= John Goulter =

New Zealand businessman

Sir John Packard Goulter (born 8 August 1941) is a New Zealand business leader based in Northland. He is chairman of the commercial arm of Ngāpuhi, Ngapuhi Asset Holding Company, and was knighted for services to business and the community.

==Early life==
Goulter was born in Auckland in 1941. He received his education at a number of primary schools (Manurewa, Parnell, Panmure, and Tamaki) and at Penrose High School. He married Judith Lorraine Ruddell in 1963, and the couple had three children. His wife died in 1981, and in 1983 he married Bronwen Iva Shepherd. He later married Elaine (Karen) Goulter.

==Career==
Goulter's career spans almost 50 years, including 15 years as the inaugural chief executive and then managing director of Auckland International Airport Limited. He has chaired the New Zealand Lotteries Commission and United Carriers Group in Whangārei. He is currently chair of the NZ Business and Parliament Trust, Paraparaumu Airport, the Reserve Bank, and a director of TVNZ.

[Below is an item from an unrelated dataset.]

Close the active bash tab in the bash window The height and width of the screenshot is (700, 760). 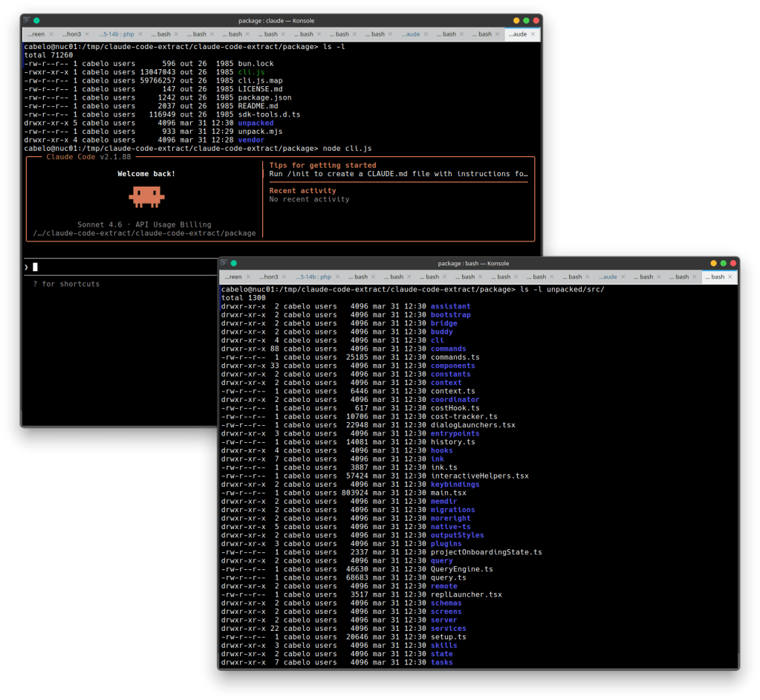tap(731, 277)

Goulter started his management career in Taitokerau with Ceramco.

Goulter contested the mayoralty in the Far North District in the 2010 local elections. He came a close second to Wayne Brown.

==Honours and awards==
In 2003, Goulter was inducted into the New Zealand Business Hall of Fame. In the 2004 New Year Honours, he was appointed a Distinguished Companion of the New Zealand Order of Merit for services to business and the community. Following the restoration of titular honours by the New Zealand government to the New Zealand Royal Honours System, Goulter accepted re-designation as a Knight Companion in the 2009 Special Honours. He is a Fellow of the New Zealand Institute of Management.